→ **Data for review**:
○ ○ ○ ○

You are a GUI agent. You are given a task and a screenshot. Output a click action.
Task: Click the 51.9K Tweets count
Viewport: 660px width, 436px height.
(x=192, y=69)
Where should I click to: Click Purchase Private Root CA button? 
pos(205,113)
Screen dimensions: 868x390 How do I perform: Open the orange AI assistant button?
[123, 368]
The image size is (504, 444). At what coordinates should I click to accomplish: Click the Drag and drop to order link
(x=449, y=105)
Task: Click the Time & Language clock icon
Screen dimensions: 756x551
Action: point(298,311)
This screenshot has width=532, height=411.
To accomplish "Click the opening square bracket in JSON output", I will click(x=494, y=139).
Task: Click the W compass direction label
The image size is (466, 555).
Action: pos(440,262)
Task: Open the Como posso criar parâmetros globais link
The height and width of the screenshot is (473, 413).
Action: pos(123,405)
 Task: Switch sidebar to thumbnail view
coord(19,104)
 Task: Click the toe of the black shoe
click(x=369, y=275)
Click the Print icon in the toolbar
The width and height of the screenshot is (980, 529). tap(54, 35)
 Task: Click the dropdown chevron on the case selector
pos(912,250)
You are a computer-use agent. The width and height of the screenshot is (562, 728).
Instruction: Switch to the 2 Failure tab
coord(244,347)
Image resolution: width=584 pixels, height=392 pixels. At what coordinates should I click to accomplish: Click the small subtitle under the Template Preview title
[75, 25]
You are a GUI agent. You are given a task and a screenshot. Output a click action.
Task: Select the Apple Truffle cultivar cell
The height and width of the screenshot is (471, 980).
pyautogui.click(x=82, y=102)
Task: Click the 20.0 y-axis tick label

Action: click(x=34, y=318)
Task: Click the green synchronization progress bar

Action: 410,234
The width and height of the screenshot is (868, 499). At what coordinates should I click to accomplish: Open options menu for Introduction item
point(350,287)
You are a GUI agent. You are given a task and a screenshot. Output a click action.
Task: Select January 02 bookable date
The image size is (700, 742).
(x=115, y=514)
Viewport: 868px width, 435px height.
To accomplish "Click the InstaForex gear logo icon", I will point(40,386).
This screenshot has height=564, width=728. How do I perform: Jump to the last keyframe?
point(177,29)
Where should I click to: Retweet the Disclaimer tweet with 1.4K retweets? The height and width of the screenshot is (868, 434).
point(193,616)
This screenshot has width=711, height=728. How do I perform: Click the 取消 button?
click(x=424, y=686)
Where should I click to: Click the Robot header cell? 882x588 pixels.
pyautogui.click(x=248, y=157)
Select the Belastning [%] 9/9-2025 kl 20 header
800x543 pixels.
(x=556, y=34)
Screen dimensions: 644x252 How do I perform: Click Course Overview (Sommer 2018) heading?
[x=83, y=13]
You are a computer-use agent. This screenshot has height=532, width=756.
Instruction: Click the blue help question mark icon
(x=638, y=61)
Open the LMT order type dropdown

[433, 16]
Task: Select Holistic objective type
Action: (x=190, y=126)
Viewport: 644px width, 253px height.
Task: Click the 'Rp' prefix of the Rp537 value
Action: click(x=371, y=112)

○ ○ ○ ○

→ **What the task requires**: What is needed is the data above, output in full and exactly as it stands.

→ **Answer area**:
You are a GUI agent. You are given a task and a screenshot. Output a click action.
Task: Click the 51.9K Tweets count
Viewport: 660px width, 436px height.
(x=192, y=69)
Where should I click to: Click Purchase Private Root CA button? 
pos(205,113)
Screen dimensions: 868x390 How do I perform: Open the orange AI assistant button?
[123, 368]
The image size is (504, 444). At what coordinates should I click to accomplish: Click the Drag and drop to order link
(x=449, y=105)
Task: Click the Time & Language clock icon
Screen dimensions: 756x551
Action: point(298,311)
This screenshot has width=532, height=411.
To accomplish "Click the opening square bracket in JSON output", I will click(x=494, y=139).
Task: Click the W compass direction label
The image size is (466, 555).
Action: pos(440,262)
Task: Open the Como posso criar parâmetros globais link
The height and width of the screenshot is (473, 413).
Action: pos(123,405)
 Task: Switch sidebar to thumbnail view
coord(19,104)
 Task: Click the toe of the black shoe
click(x=369, y=275)
Click the Print icon in the toolbar
The width and height of the screenshot is (980, 529). tap(54, 35)
 Task: Click the dropdown chevron on the case selector
pos(912,250)
You are a computer-use agent. The width and height of the screenshot is (562, 728).
Instruction: Switch to the 2 Failure tab
coord(244,347)
Image resolution: width=584 pixels, height=392 pixels. At what coordinates should I click to accomplish: Click the small subtitle under the Template Preview title
[75, 25]
You are a GUI agent. You are given a task and a screenshot. Output a click action.
Task: Select the Apple Truffle cultivar cell
The height and width of the screenshot is (471, 980).
pyautogui.click(x=82, y=102)
Task: Click the 20.0 y-axis tick label

Action: click(x=34, y=318)
Task: Click the green synchronization progress bar

Action: 410,234
The width and height of the screenshot is (868, 499). At what coordinates should I click to accomplish: Open options menu for Introduction item
point(350,287)
You are a GUI agent. You are given a task and a screenshot. Output a click action.
Task: Select January 02 bookable date
The image size is (700, 742).
(x=115, y=514)
Viewport: 868px width, 435px height.
To accomplish "Click the InstaForex gear logo icon", I will point(40,386).
This screenshot has height=564, width=728. How do I perform: Jump to the last keyframe?
point(177,29)
Where should I click to: Retweet the Disclaimer tweet with 1.4K retweets? The height and width of the screenshot is (868, 434).
point(193,616)
This screenshot has width=711, height=728. How do I perform: Click the 取消 button?
click(x=424, y=686)
Where should I click to: Click the Robot header cell? 882x588 pixels.
pyautogui.click(x=248, y=157)
Select the Belastning [%] 9/9-2025 kl 20 header
800x543 pixels.
(x=556, y=34)
Screen dimensions: 644x252 How do I perform: Click Course Overview (Sommer 2018) heading?
[x=83, y=13]
You are a computer-use agent. This screenshot has height=532, width=756.
Instruction: Click the blue help question mark icon
(x=638, y=61)
Open the LMT order type dropdown

[433, 16]
Task: Select Holistic objective type
Action: (x=190, y=126)
Viewport: 644px width, 253px height.
Task: Click the 'Rp' prefix of the Rp537 value
Action: click(x=371, y=112)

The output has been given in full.